Watch This Snake Violently Rip a Crab to Pieces with Its Mouth in Bizarre Hunting Behavior

The vast majority of snakes swallow their prey whole. However, the cat-eyed water snake (Gerarda prevostiana) from the mangroves of southeast Asia likes to do things differently, according to a new study published in the Biological Journal of the Linnean Society.

These animals violently rip their food to pieces, which is especially impressive given that they feast on spiky crabs.

A team of researchers from the University of Cincinnati (UC) found that the snakes wait until a crab has just moulted (crabs periodically shed their hard exoskeleton and replace it with a new one). New shells are much softer than usual, but they quickly harden.

"The snakes only have about a 20-minute window to eat the crab the way they really like them," Bruce Jayne, a UC biologist told the university magazine.

If the snake catches a crab during this window, it will be soft enough to rip apart. Night vision footage captured by Jayne shows a cat-eyed water snake biting a crab before pinning it down and crushing it with its body. It then proceeds to brutally tear off pieces from it, eating them one by one.

This method requires a lot of effort, but the rewards are significant—the cat-eyed water snake can eat prey up to four times bigger than what they would be capable of swallowing whole, giving them a survival advantage.

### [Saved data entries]
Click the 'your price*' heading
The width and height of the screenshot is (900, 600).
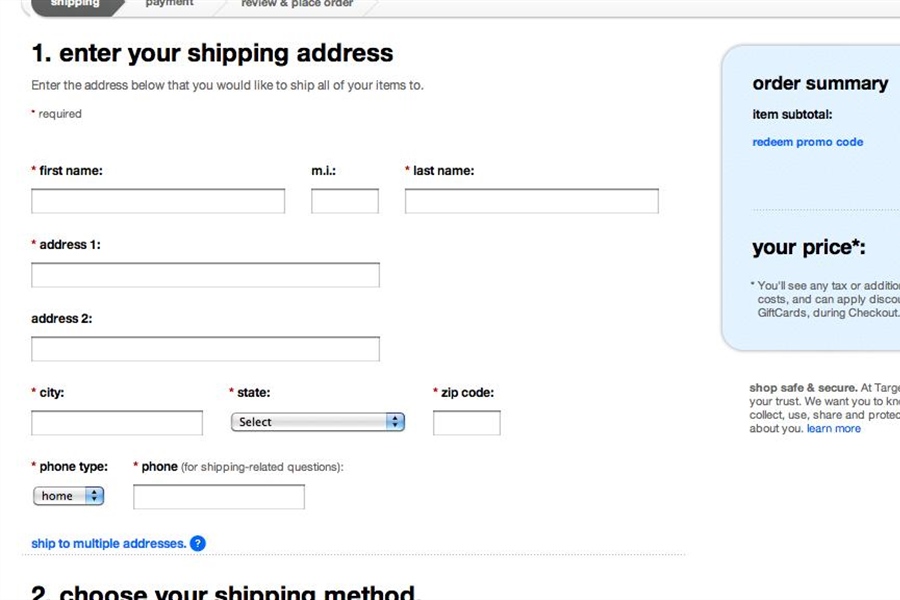pyautogui.click(x=808, y=248)
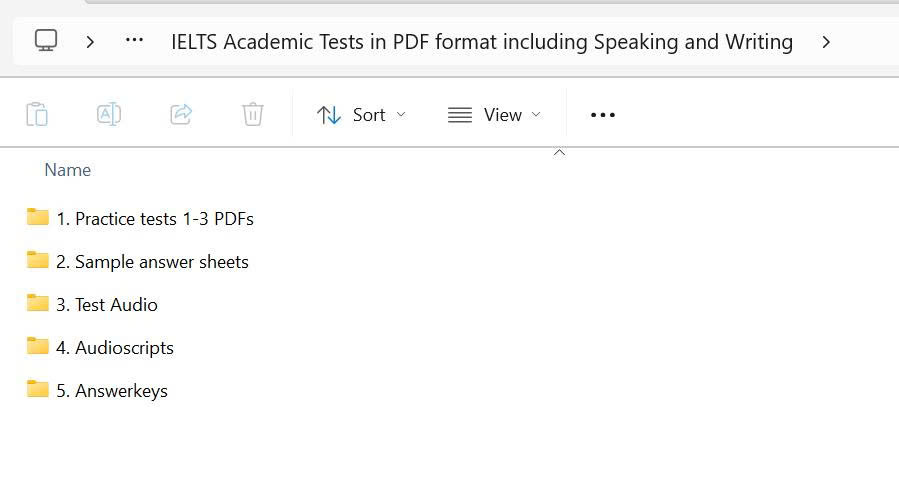
Task: Expand chevron after the IELTS folder path
Action: click(826, 41)
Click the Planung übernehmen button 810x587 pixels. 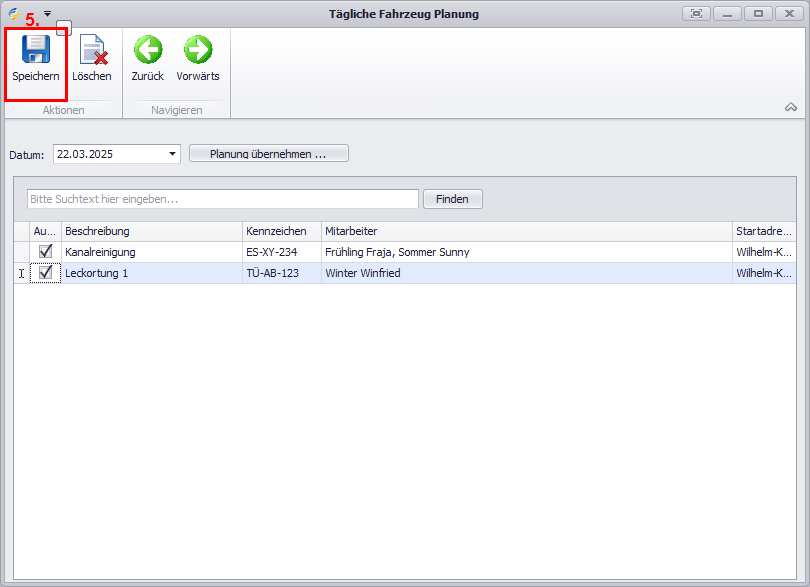coord(268,154)
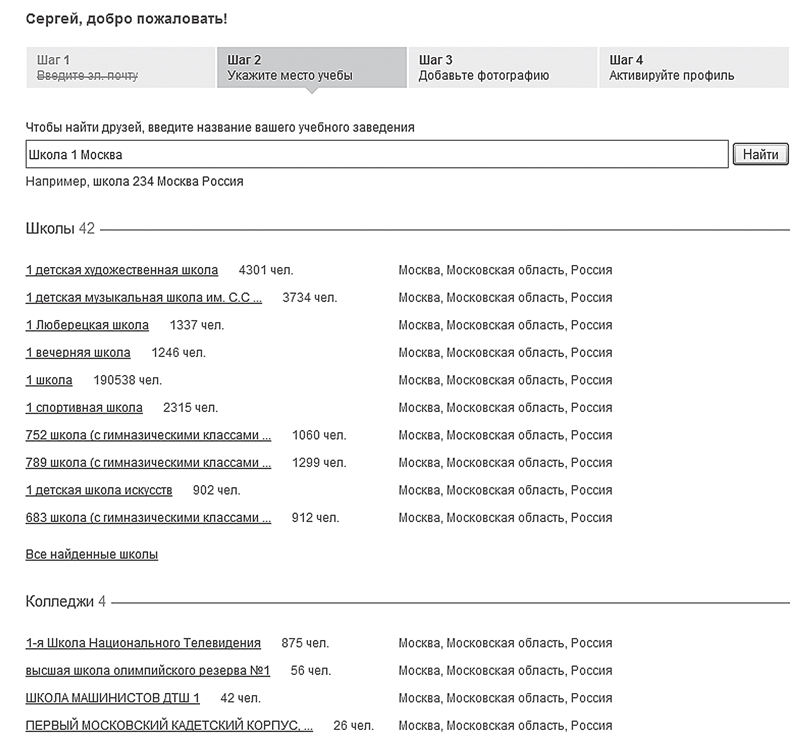Choose 752 школа с гимназическими классами
This screenshot has width=800, height=747.
(x=148, y=435)
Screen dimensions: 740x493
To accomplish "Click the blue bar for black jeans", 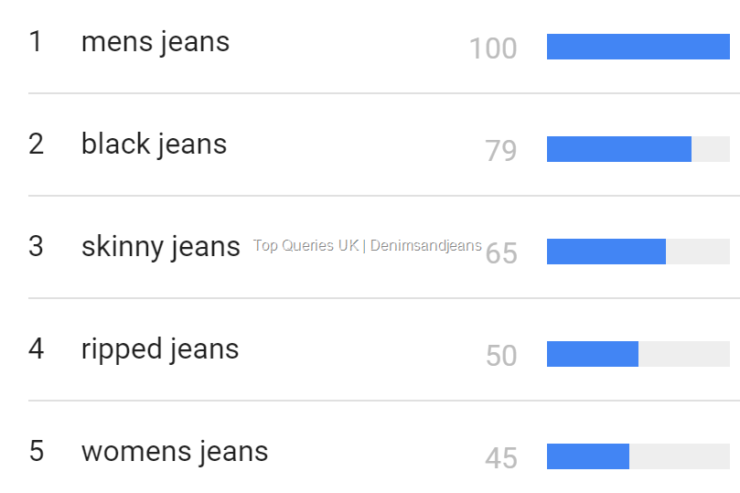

### [Problem description]
According to the passage on the cat-eyed water snake, how much time do the snakes have to eat a freshly molted crab the way they like it?

### [Answer for the task]
About 20 minutes.